This project focuses on predicting Boston housing prices using various features available in the dataset. The goal is to build a robust model that accurately estimates the median value of owner-occupied homes, providing valuable insights for real estate investment and valuation.
- Data Exploration: Comprehensive analysis of the Boston Housing dataset to understand feature distributions and relationships.
- Predictive Modeling: Implementation of machine learning algorithms to predict housing prices.
- Model Evaluation: Rigorous evaluation using appropriate metrics to ensure accuracy and reliability.
The dataset contains information on housing prices in the Boston area, with features such as:
- CRIM: Per capita crime rate by town
- ZN: Proportion of residential land zoned for large lots
- INDUS: Proportion of non-retail business acres per town
- CHAS: Charles River dummy variable
- NOX: Nitrogen oxides concentration
- RM: Average number of rooms per dwelling
- AGE: Proportion of old homes built prior to 1940
- DIS: Weighted distances to five Boston employment centers
- RAD: Index of accessibility to highways
- TAX: Property-tax rate per $10,000
- PTRATIO: Pupil-teacher ratio by town
- B: 1000(Bk - 0.63)^2 where Bk is the proportion of Black residents
- LSTAT: Percentage of lower status of the population
- MEDV: Median value of owner-occupied homes in $1000's (target)

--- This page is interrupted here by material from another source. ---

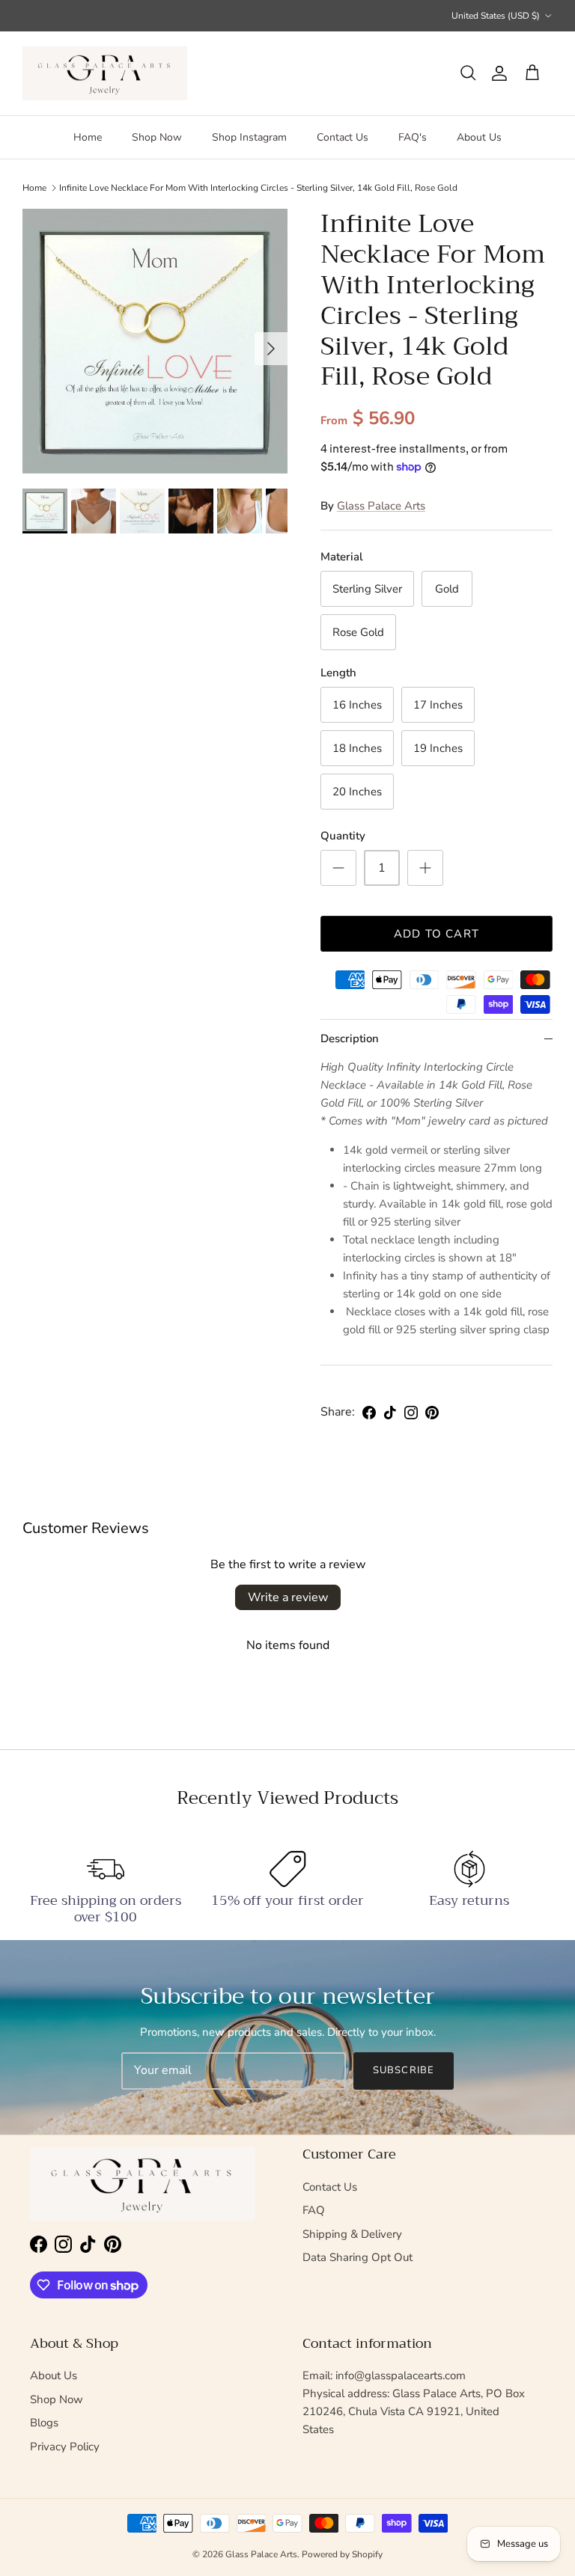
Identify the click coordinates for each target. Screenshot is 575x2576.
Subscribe (403, 2070)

- Programming Language: Python
- Libraries: pandas, numpy, scikit-learn, matplotlib, seaborn
-
Clone the repository:
git clone https://github.com/SachinRawat1604/Boston-Housing-Price-Prediction-Model.git cd Boston-Housing-Price-Prediction-Model -
Install dependencies:
pip install pandas numpy scikit-learn matplotlib seaborn
- Data Preparation: Load the
boston.csvdataset into a pandas DataFrame. - Exploratory Data Analysis (EDA): Analyze the dataset to gain insights into feature distributions, correlations, and outliers.
- Feature Engineering (Optional): Create new features or transform existing ones to improve model performance.
- Model Training: Train a machine learning model (e.g., Linear Regression, Random Forest) using the prepared data.
- Model Evaluation: Evaluate performance using metrics like Mean Squared Error (MSE) or R-squared.
import pandas as pd
from sklearn.model_selection import train_test_split
from sklearn.linear_model import LinearRegression
from sklearn.metrics import mean_squared_error
# Load the dataset
data = pd.read_csv("boston.csv")
# Prepare features (X) and target (y)
X = data.drop("MEDV", axis=1)
y = data["MEDV"]
# Split data
X_train, X_test, y_train, y_test = train_test_split(X, y, test_size=0.2, random_state=42)
# Train model
model = LinearRegression()
model.fit(X_train, y_train)
# Predict
y_pred = model.predict(X_test)
# Evaluate
mse = mean_squared_error(y_test, y_pred)
print(f"Mean Squared Error: {mse}")Fork the repo, create a new branch for your feature, make changes, and submit a pull request!
This project is licensed under the MIT License.